Prostaglandin E₂ is a key factor for monocyte-derived dendritic cell maturation: enhanced T cell stimulatory capacity despite IDO

Petra Krause^*, Eva Singer, Paula I. Darley, Janosch Klebensberger, Marcus Groettrup^*, and Daniel F. Legler^*,1

^* Biotechnology Institute Thurgau (BITg) at the University of Konstanz, Kreuzlingen, Switzerland;
Klinikum Konstanz, Konstanz, Germany; and Divisions of
Microbial Ecology and
Immunology, Department of Biology, University of Konstanz, Konstanz, Germany

¹ Correspondence: Biotechnology Institute Thurgau (BITg) at the University of Konstanz, Unterseestrasse 47, CH-8280 Kreuzlingen, Switzerland. E-mail: daniel.legler{at}bitg.ch

The exclusive ability of dendritic cells (DCs) to stimulate primary and secondary immune responses favors the use of antigen-loaded human monocyte-derived DCs (MoDCs) in vaccinations against tumors. Previous studies demonstrated that PGE₂ is fundamental during MoDC maturation to facilitate migration toward lymph node-derived chemokines. A recent study challenged the use of PGE₂, as PGE₂ induced IDO in mature MoDCs. In MoDCs compatible for clinical use, we now demonstrate that PGE₂ is responsible for IDO induction if matured by soluble CD40 ligand, LPS, or cytokines. In contrast, IDO expression in MoDCs matured by TLR3 triggering occurs independently of PGE₂. It is surprising that despite active IDO protein, MoDCs matured with PGE₂ display a greater potential to stimulate naïve CD4⁺ and CD8⁺ T cell proliferation, which is not increased further by IDO inhibition. Moreover, we found elevated levels of tryptophanyl-tRNA-synthetase (TTS) in T cells cultured with PGE₂-matured MoDCs.
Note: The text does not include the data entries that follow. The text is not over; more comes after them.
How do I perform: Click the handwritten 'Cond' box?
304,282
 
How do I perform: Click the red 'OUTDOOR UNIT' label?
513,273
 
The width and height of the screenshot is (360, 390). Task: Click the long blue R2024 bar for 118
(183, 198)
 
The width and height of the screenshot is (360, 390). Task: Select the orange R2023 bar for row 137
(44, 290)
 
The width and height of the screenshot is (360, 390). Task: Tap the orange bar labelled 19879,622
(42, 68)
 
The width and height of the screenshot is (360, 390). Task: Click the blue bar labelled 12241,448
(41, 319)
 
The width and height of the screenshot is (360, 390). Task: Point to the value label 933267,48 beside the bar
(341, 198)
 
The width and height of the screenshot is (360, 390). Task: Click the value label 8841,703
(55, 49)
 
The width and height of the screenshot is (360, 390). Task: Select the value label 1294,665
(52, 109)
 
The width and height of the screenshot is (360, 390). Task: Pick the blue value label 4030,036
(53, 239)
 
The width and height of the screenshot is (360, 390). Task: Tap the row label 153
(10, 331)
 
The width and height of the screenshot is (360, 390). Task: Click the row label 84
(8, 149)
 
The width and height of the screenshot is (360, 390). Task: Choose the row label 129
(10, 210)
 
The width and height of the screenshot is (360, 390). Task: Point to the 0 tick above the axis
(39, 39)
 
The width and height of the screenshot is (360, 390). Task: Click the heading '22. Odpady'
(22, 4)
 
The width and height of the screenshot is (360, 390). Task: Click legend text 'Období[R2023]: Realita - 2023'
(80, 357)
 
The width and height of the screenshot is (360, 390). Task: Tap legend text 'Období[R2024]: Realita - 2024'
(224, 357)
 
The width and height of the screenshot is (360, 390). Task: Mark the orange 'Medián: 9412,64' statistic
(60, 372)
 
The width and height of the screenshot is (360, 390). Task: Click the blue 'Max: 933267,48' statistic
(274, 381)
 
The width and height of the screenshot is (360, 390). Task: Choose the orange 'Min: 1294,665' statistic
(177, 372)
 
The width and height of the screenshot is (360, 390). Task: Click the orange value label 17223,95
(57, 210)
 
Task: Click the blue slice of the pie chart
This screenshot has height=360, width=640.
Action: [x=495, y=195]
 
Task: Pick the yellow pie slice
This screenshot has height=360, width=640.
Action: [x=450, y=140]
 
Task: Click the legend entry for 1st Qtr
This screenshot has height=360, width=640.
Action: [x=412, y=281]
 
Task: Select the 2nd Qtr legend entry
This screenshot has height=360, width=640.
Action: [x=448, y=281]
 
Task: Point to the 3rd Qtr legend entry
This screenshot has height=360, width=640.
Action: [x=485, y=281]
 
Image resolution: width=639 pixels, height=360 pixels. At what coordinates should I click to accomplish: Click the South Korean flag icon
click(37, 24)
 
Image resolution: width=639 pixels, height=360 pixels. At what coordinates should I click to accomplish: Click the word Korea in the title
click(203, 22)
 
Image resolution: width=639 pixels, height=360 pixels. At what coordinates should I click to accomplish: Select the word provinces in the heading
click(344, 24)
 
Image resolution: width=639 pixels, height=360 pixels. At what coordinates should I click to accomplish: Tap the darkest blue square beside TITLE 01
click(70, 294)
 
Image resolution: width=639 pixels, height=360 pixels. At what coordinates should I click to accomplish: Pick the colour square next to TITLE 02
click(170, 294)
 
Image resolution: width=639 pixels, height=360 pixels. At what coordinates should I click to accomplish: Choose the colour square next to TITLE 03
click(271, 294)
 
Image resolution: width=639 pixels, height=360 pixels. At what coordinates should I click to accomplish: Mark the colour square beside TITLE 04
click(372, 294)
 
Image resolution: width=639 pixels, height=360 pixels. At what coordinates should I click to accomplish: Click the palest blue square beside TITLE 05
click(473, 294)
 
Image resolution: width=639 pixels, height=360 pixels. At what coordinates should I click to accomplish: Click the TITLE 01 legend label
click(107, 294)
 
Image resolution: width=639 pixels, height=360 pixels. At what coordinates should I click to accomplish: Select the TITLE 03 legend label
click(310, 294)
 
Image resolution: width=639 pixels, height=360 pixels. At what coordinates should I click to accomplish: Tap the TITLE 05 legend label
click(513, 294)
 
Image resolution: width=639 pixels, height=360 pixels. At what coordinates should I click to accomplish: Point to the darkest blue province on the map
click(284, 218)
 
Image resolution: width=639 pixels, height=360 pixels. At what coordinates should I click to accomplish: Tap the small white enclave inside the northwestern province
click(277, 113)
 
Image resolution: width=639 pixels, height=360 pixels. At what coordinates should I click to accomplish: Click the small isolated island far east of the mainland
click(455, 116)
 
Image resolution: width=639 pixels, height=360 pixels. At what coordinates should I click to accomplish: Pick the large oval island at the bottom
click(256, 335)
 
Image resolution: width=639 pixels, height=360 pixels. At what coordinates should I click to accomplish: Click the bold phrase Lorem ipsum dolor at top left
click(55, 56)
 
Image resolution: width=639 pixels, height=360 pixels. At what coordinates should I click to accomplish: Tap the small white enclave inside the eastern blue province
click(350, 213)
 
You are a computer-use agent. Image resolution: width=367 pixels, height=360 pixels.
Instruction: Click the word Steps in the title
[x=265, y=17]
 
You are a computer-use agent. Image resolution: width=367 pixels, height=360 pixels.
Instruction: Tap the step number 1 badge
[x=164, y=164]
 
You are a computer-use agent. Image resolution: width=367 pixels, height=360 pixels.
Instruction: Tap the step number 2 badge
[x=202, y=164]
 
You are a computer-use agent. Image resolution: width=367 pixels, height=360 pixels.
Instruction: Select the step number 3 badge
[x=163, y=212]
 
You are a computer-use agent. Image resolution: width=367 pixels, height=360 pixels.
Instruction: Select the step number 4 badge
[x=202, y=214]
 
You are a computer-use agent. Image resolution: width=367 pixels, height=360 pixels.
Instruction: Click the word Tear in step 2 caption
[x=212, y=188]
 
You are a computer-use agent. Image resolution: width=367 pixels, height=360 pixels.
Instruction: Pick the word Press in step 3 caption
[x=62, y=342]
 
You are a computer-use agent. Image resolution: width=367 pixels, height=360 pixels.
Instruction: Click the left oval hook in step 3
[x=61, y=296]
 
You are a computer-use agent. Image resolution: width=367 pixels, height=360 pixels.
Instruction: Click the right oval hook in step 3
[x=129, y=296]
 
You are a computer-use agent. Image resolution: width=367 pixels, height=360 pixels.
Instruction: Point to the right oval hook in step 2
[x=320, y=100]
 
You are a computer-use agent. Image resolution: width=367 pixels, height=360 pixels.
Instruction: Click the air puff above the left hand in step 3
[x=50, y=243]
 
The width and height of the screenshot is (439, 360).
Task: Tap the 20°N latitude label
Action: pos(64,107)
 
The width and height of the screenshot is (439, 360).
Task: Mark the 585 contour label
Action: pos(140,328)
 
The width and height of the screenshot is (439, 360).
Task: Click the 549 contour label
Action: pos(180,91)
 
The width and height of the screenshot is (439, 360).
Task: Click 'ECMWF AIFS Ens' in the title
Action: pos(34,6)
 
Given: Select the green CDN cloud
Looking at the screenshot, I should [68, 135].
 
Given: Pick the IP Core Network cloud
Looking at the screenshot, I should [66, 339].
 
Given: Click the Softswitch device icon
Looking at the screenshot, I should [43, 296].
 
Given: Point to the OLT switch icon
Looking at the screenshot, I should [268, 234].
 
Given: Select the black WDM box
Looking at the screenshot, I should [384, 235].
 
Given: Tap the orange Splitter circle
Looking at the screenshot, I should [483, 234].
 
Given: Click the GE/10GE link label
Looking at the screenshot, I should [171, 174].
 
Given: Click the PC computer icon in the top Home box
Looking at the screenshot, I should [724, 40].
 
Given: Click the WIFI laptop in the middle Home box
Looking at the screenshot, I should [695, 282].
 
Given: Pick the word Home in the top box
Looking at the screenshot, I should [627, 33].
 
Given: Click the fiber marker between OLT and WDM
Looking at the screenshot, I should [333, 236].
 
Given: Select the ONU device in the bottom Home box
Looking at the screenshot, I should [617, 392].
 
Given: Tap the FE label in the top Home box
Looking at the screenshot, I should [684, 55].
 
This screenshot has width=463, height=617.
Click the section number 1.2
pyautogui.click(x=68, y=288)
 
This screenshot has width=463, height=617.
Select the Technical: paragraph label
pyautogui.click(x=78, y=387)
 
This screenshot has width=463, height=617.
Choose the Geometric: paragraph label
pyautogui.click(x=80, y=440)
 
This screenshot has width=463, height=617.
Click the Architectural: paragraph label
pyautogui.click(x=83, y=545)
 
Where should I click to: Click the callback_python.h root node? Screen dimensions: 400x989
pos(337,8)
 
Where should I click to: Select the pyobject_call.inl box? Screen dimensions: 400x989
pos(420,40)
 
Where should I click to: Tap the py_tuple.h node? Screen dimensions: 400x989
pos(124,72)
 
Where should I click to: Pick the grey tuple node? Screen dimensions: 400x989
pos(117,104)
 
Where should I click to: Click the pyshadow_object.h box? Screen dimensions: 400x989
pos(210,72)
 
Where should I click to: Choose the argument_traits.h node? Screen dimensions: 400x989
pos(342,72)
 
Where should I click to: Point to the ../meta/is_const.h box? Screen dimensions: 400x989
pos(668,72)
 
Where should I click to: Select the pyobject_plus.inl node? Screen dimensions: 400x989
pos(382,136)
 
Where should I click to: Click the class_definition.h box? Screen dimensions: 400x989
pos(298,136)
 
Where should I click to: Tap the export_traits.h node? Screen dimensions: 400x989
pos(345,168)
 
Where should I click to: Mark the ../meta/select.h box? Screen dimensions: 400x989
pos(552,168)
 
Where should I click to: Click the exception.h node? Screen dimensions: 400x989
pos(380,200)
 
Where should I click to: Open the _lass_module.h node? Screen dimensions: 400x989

Our data demonstrate that PGE₂ induces IDO in MoDCs but that T cell-stimulating capacities of PGE₂-matured MoDCs overcome IDO activity, probably through TTS induction. As PGE₂ is critical for DC migration and enhances the capability of MoDCs to induce T cell proliferation, we highly recommend supplementing DC maturation stimuli with PGE₂ for use in clinical trials.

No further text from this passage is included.